▶ EXTRACTED TEXT:
###Organizational Instructions Save this file in an R Project that includes the following foldering: /Project |-Database/ |-Binaries/ |-Figures/ |-epacific |_ beakerBanter_epacific.Rmd |_ epacific_banter_data.rds |_ epacific_banter_data_ici.rds |_ epacific_banter_model_ec_t1e4s3_t1e4s4.rds |_ epacific_banter_model_ici_t1e4s3_t1e4s4

PAMpal Data Processing

Start by loading the required packages

library("easypackages")
## Warning: package 'easypackages' was built under R version 4.2.3
libraries("PAMpal", "banter", "rfPermute", "kableExtra", "magick", "magrittr", "here")
## Warning: package 'magick' was built under R version 4.2.3
here()
## [1] "C:/Users/shannon.rankin/Documents/GitHub/BANTER_BeakedWhales"
  1. Set up our PPS (PAMPal Settings Object) for the EPacific dataset
pps <- PAMpalSettings(db='Databases/', 
                      binaries = 'Binaries/',
                      sr_hz='auto', 
                      winLen_sec=.0025, 
                      filterfrom_khz=10, 
                      filterto_khz=NULL)
  1. Process data and save to file to eliminate repeated processing.

If this is the initial processing, ensure you have set ‘freshRun = TRUE’ at top of this document to process and save data. This will take some time to run.

▶ DATA LINES:
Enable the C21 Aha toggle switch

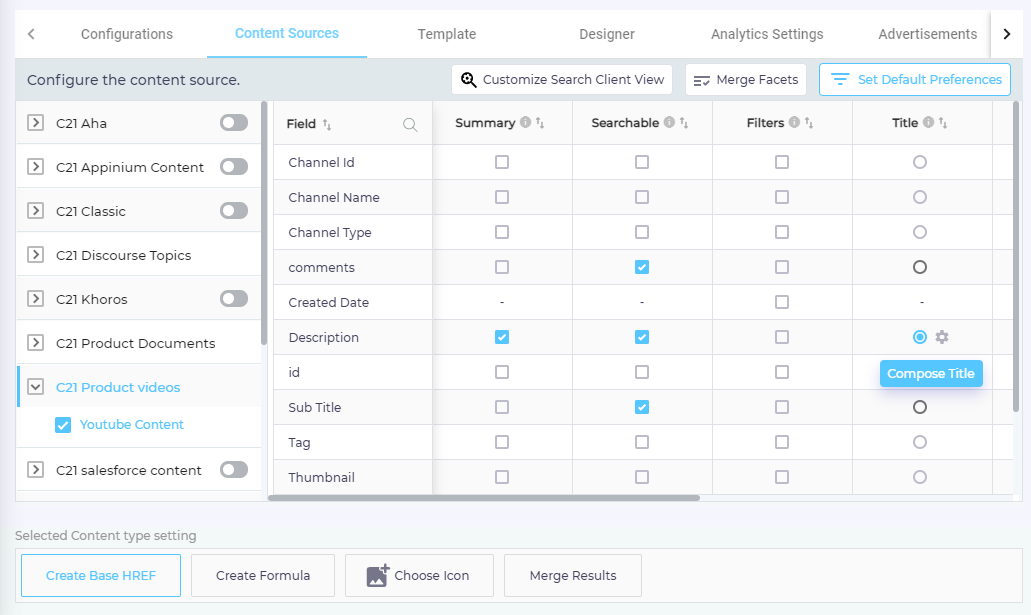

▶ STATED PROBLEM: Please answer from the PAMpal processing text: what value should freshRun be set to when the data is processed for the first time?

▶ SOLUTION: TRUE